After five decades: Duke in hindsight

When students learn that I have been at Duke since 1966, they sometimes ask if Dukies have changed much over the years.

No, Duke students have remained pretty much the same in terms of their intelligence, work ethic and competitive standing—which then and now are still at a high level. The greatest change among students has been their vast increase in charity work in recent decades.

Among other changes, one of the startling differences between now and then relates to grade inflation. My grade books from the 1960s reveal yours truly to have been a remarkably tough hombre, though not at all outside the norm and maybe even a little softer than most. In 1967, the highest grade I gave in one class of 28 students was a single A-, in a class of 30, two students got an A- and in another class of 30, I awarded one A—but no A- grades, however. The average grade back then was a B or B-. To get an A or A- required a truly exceptional performance.

What made those standards begin to crumble was the Vietnam War, from 1967 to 1973, which made failing students subject to involuntary military service, aka the draft. We faculty were aware that for every student we protected with inflated grades, some young fellow without access to college would have to serve in his place. But we couldn’t help ourselves—once grade inflation got started, it followed the same path as currency inflation, where bad money drives out the good. The need for a common standard across the disciplines caused the faculty at large to float upwards with the easy grades. At present, I understand the average grade at Duke and at similar schools to be an A-.

The faculty has also changed somewhat during this half century. For one thing, when I came to Duke, the flood tide of baby boomer enrollments made academic jobs plentiful, though still competitive at elite institutions. In recent decades, however, job competition at all levels has become excruciating, a plausible justification for whatever paranoia may be detected within faculty ranks.

The other major change for faculty has been what I consider a strong tendency toward self-indulgence regarding the curriculum. I refer here to the dismissive attitude toward tradition in some disciplines, not just at Duke, as though great thinkers and artists of the past have been so eclipsed by our current wisdom as to lapse into minor status.
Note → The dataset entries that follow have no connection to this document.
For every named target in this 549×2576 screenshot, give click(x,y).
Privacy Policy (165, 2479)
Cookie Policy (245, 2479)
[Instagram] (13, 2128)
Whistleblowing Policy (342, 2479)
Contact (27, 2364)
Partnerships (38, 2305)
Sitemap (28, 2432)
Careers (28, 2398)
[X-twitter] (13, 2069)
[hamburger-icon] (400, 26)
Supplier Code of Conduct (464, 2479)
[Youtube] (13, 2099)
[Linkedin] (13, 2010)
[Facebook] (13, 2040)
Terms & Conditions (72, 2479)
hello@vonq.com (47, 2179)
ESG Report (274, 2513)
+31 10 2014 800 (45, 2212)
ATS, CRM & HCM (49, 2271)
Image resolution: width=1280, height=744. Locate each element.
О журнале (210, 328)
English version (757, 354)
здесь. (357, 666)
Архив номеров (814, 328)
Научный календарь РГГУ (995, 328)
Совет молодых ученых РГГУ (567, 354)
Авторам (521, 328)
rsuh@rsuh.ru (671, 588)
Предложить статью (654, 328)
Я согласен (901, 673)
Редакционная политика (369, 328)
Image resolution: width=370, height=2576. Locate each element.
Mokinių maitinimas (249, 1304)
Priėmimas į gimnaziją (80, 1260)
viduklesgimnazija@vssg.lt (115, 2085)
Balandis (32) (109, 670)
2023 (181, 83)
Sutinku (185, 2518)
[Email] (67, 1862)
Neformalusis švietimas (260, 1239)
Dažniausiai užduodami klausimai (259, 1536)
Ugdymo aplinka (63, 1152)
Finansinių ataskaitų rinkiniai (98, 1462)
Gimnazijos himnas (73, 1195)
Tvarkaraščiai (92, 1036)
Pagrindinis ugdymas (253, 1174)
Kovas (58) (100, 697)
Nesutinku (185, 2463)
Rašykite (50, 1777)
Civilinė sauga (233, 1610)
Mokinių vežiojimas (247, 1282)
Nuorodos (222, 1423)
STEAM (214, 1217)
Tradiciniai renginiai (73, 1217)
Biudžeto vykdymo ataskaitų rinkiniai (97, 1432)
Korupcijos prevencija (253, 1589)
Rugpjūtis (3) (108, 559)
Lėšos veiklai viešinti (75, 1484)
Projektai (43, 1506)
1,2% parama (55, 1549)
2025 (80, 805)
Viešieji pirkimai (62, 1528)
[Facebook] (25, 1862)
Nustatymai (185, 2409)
To be sure, the curriculum must always encompass revision, but the whole idea of a common body of knowledge—the concept of classic works—has been greatly weakened. A major reason is that innovation is the only road to professional success—expertise in tradition is professionally a dead end. But I believe that faculty are responsible for both innovation and tradition. Who else will preserve and honor the past if college faculty will not?

Campus mores have also changed dramatically. In my early years the stigma against gays was ubiquitous and extremely harsh, apparently causing several of my gay male colleagues to marry women as protective coloring, with unfortunate results for all concerned.

In the summer of 1967, Duke’s first black basketball player turned up in my Summer Session class, a youth named C. B. Claiborne. I was then and remain now suspicious about the fact that when the team went to its annual tournament in Greensboro, he was the only player left behind in Durham. Meanwhile, the Duke women—but not the men—were under strict nightly curfew, our two campuses were sexually segregated and parietal rules (in loco parentis) policed the dormitories. Fraternity parties always required a chaperone, usually a faculty member seated next to the only light aglow on the first floor.

Then, maybe 30 years ago, while a student at Brown was facing expulsion for sexual turpitude, she sued the school, with her parents’ support, for violating her civil rights, and the whole system of control and surveillance evaporated instantly. Because the legal age of adulthood had been lowered from 21 to 18, a rare good effect of the Vietnam War, the student at Brown could argue that school administrators had no authority to monitor her love life. At most schools, including Duke, this ended the regime of in loco parentis.

It may surprise current students to learn that the most needed technical innovation since I came here was not the computer, the Internet or the cell phone. Instead, it was the copy machine. Until the 1980s, the only access to a book or journal was the paper copy in the library. If you wanted to copy a page, you had to type or scribble a transcription. This meant that when you chased down that crucial journal entry or chapter in a book, you discovered only knife or scissors marks where someone had cut it out. The copy machine saved our books and journals from mass mutilation during the transition to our wondrous electronic age.

My space having run out, I end my hindsight here. But, my student readers, if any are still reading, you can be assured of this—after your next five decades, stupendous changes are sure to appear in your rear-view mirror. May they be as benign as mine have mostly been.